THE TASKS:
1. In the forum thread on LED light output, why are there 0 lumens at 90 degrees?
2. Transcribe part of the forum thread on LED light output. Begin at the words "Also at 90 degrees" and stop after "only one spot.".

READING TEXT:
-- begin --

Also at 90 degrees there are 0 lumens because the intensity is 0 while area is max.
You need to take the area integral of this lobe graph, not just the spatial distribution that is on LED datasheets.
Read my post above, you need to take into account area, not just intensity.
Think about measuring the lux from an LED with the luxmeter at the end of a 1m long stick.
When you move around the hemisphere there is a lot more places the luxmeter can be when you’re near 90 degrees.
When the luxmeter is right in front of the LED, there’s only one spot.
Well, the lux meter can be 30deg. to either side of the central axis of the LED and still read 90% luminous intensity of dead center. I found a calculator online and found the surface area of a parabolic reflector for a front-facing LED whose diameter is the approximately the same as the distance from opening to focal point about four times that of the surface area of the opening. But even though the surface area is four times as large, the light intensity I would estimate to be about 2/3 that of the light emitted from a 30deg. to 0. And the efficacy of an electroformed parabolic reflector surface with rhodium coating is around 90%; I’m sure the cast, machined, and polished/coated surface of say a BLF GT to be slightly less. So maybe the ratio of light from the reflector versus light directly from 0-30deg. is more like 2:1 rather than 3:1.

-- end --

DATA EXCERPT:

-- begin --

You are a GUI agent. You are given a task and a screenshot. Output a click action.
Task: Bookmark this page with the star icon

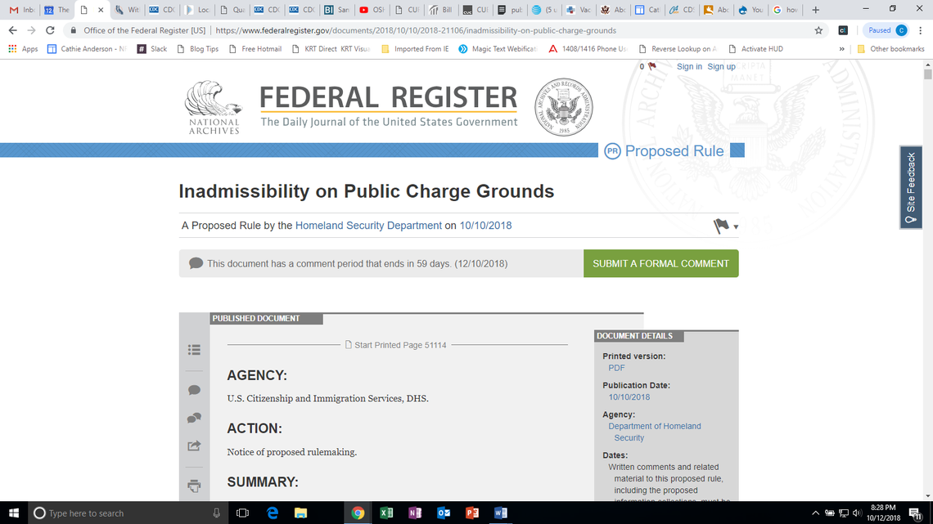818,29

-- end --

EXPECTED RESULTS:
1. At 90 degrees the intensity is 0. So even though the area there is at its maximum, the lumens still come to 0.

2.
Also at 90 degrees there are 0 lumens because the intensity is 0 while area is max.
You need to take the area integral of this lobe graph, not just the spatial distribution that is on LED datasheets.
Read my post above, you need to take into account area, not just intensity.
Think about measuring the lux from an LED with the luxmeter at the end of a 1m long stick.
When you move around the hemisphere there is a lot more places the luxmeter can be when you’re near 90 degrees.
When the luxmeter is right in front of the LED, there’s only one spot.